> [Excerpt provided]
▼
Reputation: 3394
I'm a spacy beginner who is doing samples for learning purposes, I have referred to an article on how to create an address parser using SpaCy.
My tutorial datasheet as follows
which is running perfectly,
Then I created my own data set which contains addresses in Denmark
but when I run the training command, there is an error,
ValueError: [E1010] Unable to set entity information for token 1 which is included in more than one span in entities, blocked, missing, or outside.
As per the questions asked I StackOverflow and other platforms, the reason for the error is duplicate words in a span
[18, Mbl Denmark A/S, Glarmestervej, 8600, Silkeborg, Denmark]
Recipient contains the word "Denmark" and Country contains the word "Demark"
can anyone suggest to me the solution to fix this
Code for Create DocBin object for building training/test
db = DocBin()
for text, annotations in training_data:
doc = nlp(text) #Construct a Doc object
ents = []
for start, end, label in annotations:
span = doc.char_span(start, end, label=label)
ents.append(span)
▲
> [What to do] Carry on the forum post about the spaCy address parser error from the point where it ends. You won't need the lines below.

(Items in a dataset)
▼
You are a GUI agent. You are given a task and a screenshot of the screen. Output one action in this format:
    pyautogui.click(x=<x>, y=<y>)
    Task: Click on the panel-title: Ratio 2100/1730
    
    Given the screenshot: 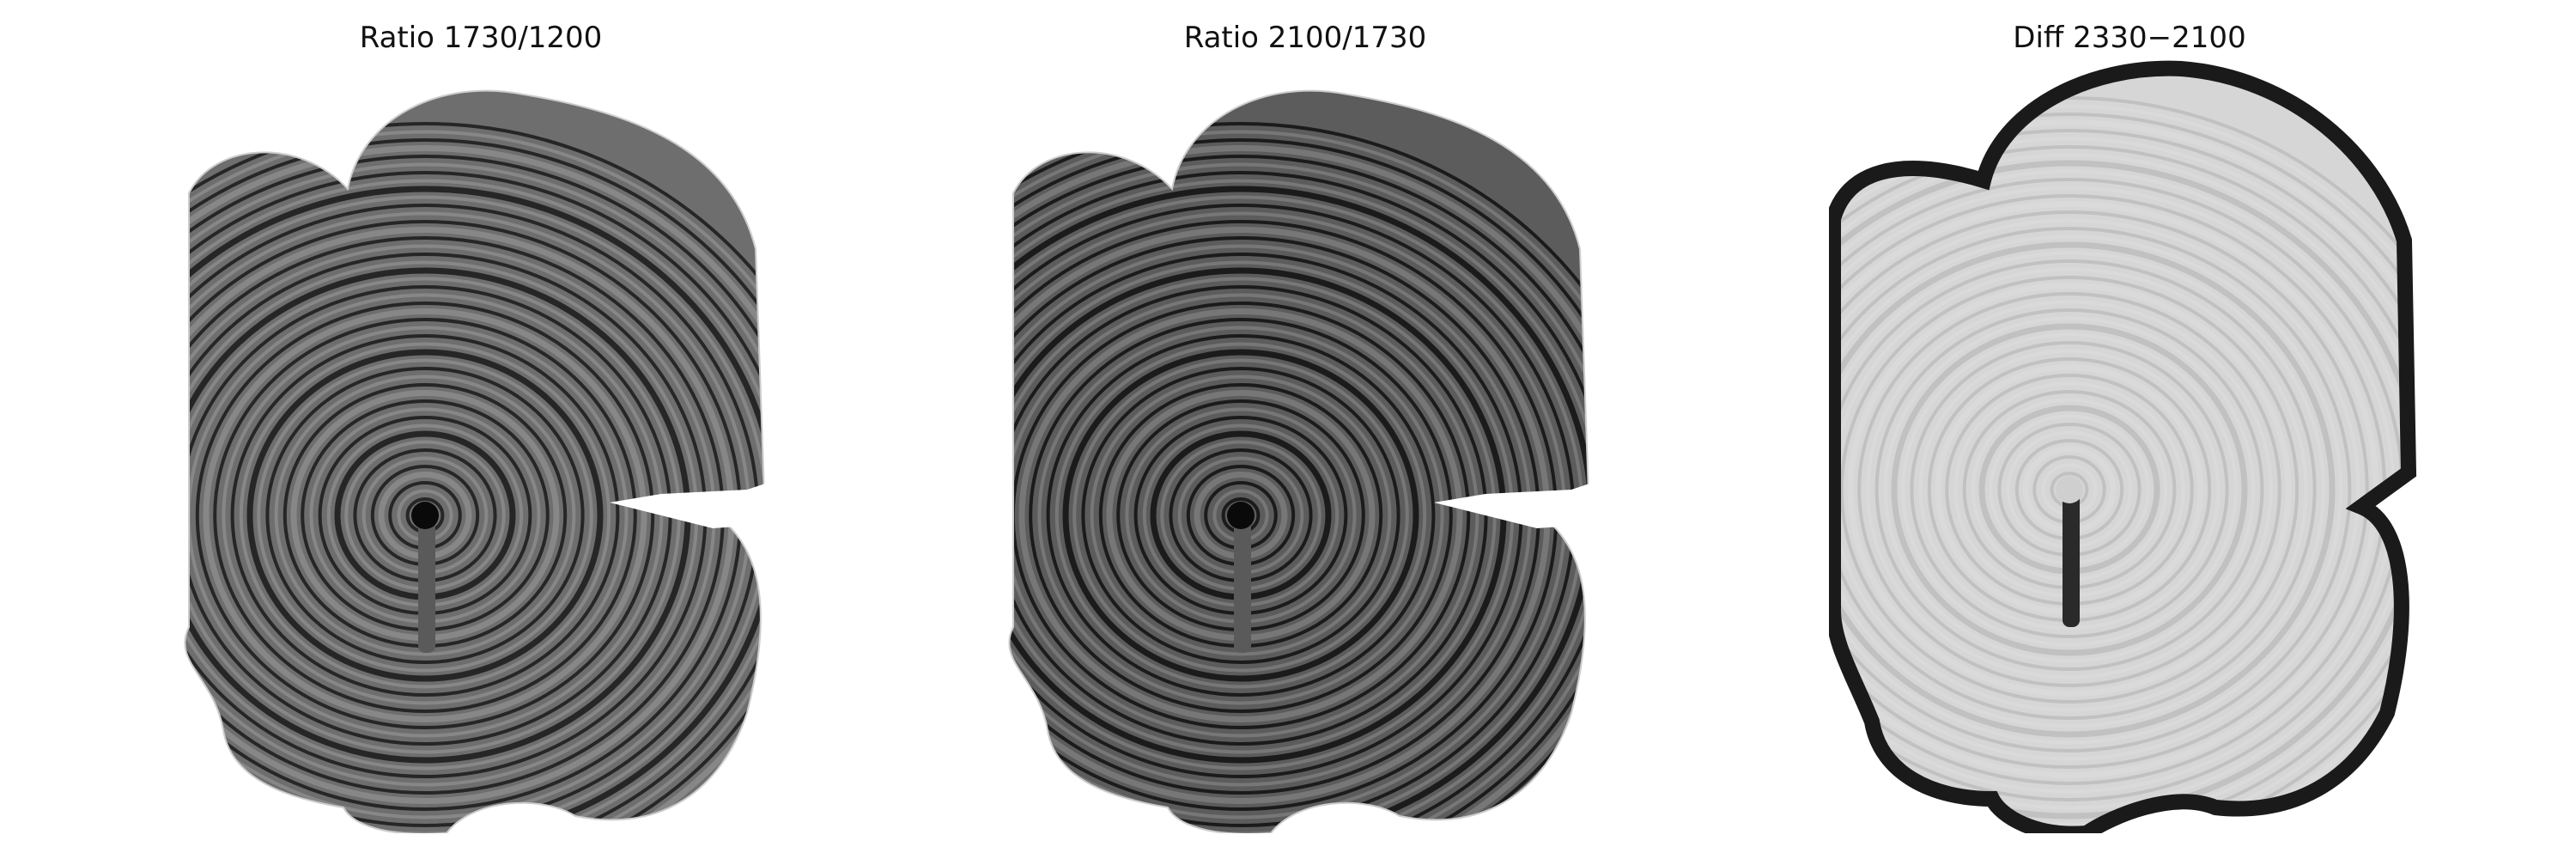 What is the action you would take?
    pyautogui.click(x=1305, y=38)
    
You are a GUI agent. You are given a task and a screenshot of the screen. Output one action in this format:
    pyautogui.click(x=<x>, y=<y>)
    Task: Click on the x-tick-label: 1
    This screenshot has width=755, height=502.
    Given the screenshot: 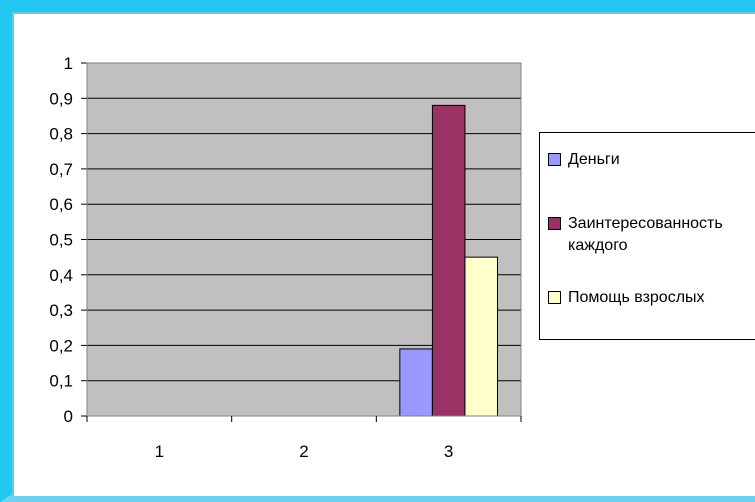 What is the action you would take?
    pyautogui.click(x=160, y=452)
    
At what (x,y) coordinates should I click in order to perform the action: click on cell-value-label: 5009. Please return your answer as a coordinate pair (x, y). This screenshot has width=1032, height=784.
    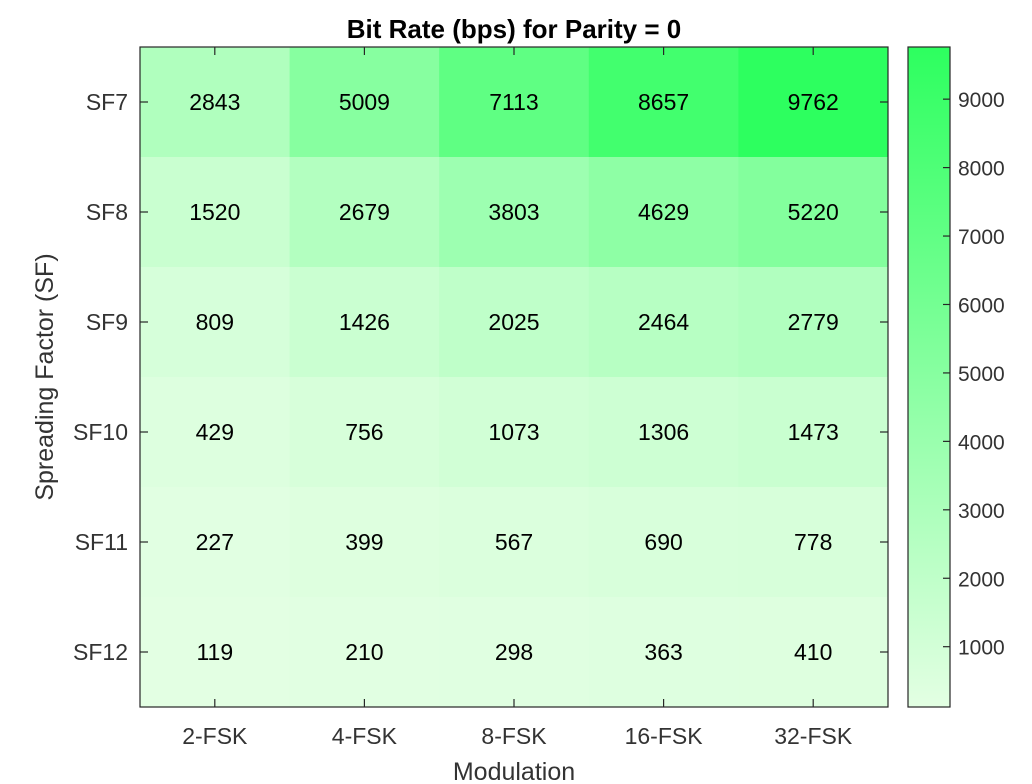
    Looking at the image, I should click on (364, 102).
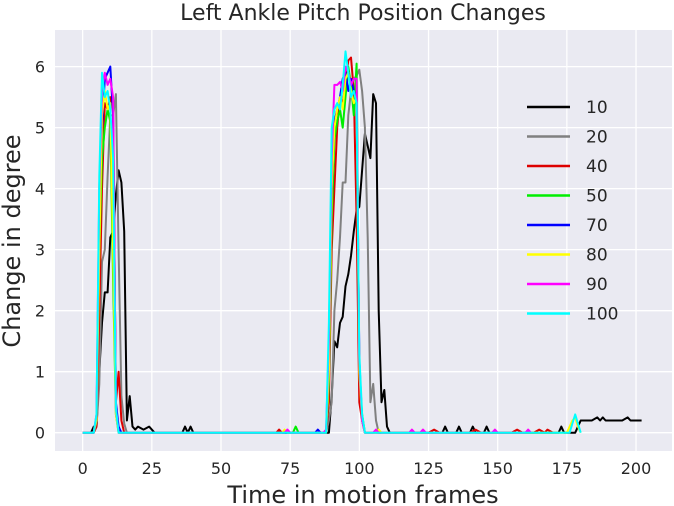  Describe the element at coordinates (152, 468) in the screenshot. I see `x-tick-label: 25` at that location.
▲
> [Task output]
doc.ents = ents
db.add(doc)
Upvotes: 1
Views: 584
Reputation: 15623
In general, entities can't be nested or overlapping, and if you have data like that you have to decide what kind of output you want.
If you actually want nested or overlapping annotations, you can use the spancat, which supports that.
In this case though, "Denmark" in "Mbl Denmark" is not really interesting and you probably don't want to annotate it. I would recommend you use filter_spans
on your list of spans before assigning it to the Doc. filter_spans
will take the longest (or first) span of any overlapping spans, resulting in a list of non-overlapping spans, which you can use for normal entity annotations.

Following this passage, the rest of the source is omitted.